[[ EXERCISE INPUT open ]]
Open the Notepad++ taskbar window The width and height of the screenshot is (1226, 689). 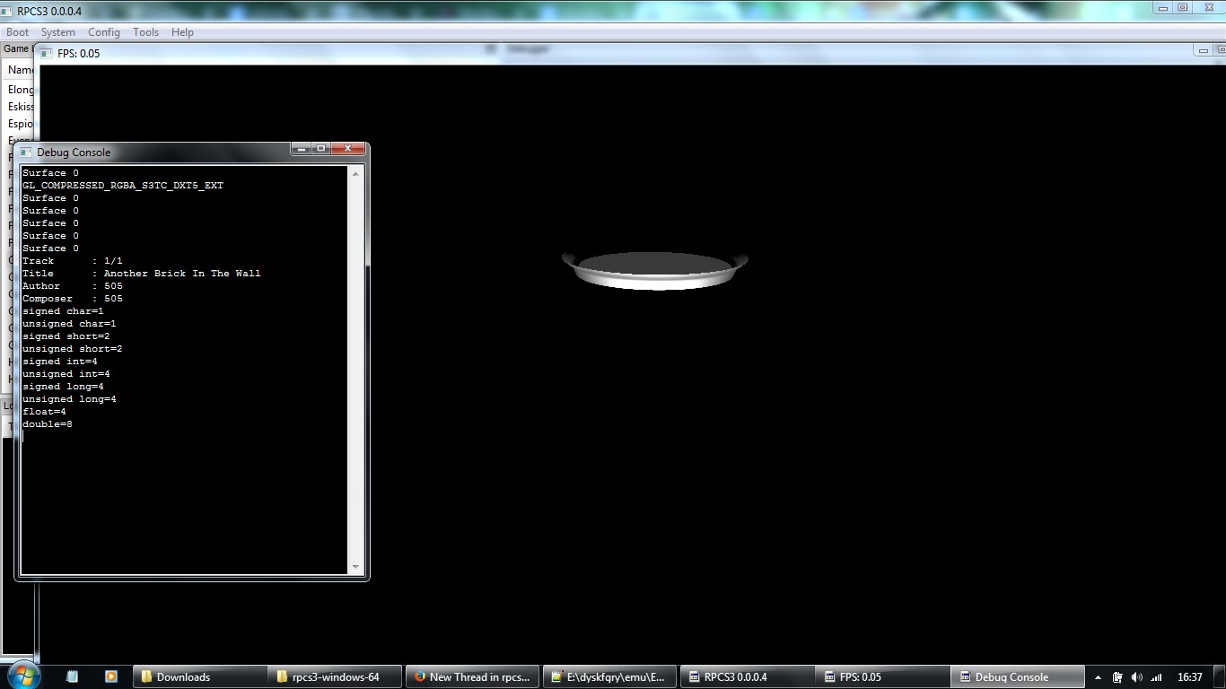pos(608,677)
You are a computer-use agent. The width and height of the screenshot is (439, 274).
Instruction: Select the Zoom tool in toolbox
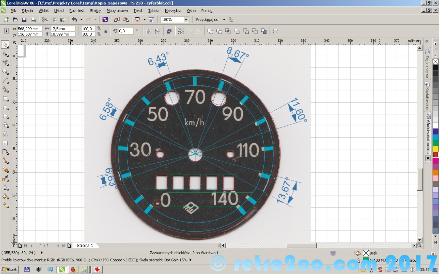point(5,72)
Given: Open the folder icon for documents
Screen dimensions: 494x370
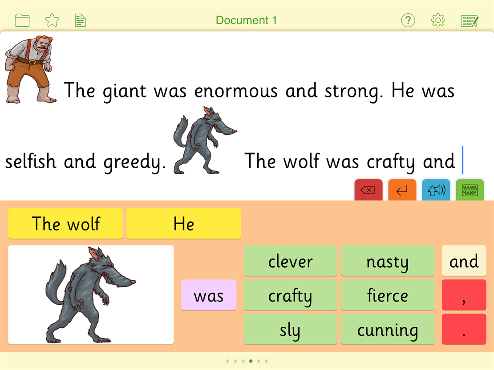Looking at the screenshot, I should [x=22, y=20].
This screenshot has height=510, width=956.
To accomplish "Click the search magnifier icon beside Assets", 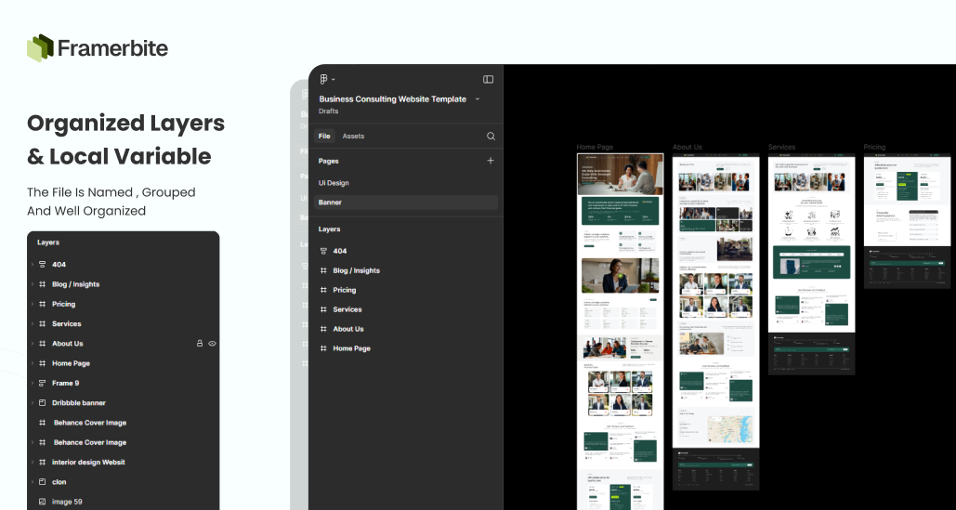I will (491, 137).
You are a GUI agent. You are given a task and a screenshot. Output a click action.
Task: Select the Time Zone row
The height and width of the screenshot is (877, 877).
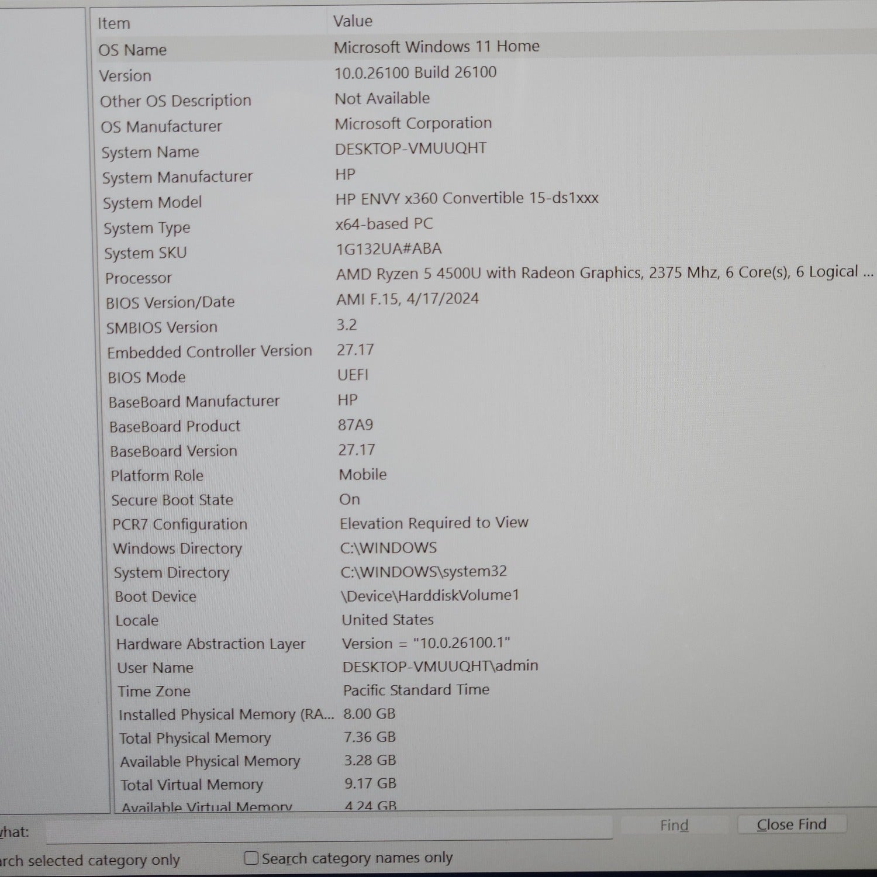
[[ EXERCISE INPUT closed ]]
# PROBLEM TO SOLVE
Transcription of the lines from the one with "You are a GUI" through the end of the entries is required, exact and with no pictures.

# ANSWER SPACE
You are a GUI agent. You are given a task and a screenshot. Output a click action.
Task: Select the Time Zone row
The height and width of the screenshot is (877, 877).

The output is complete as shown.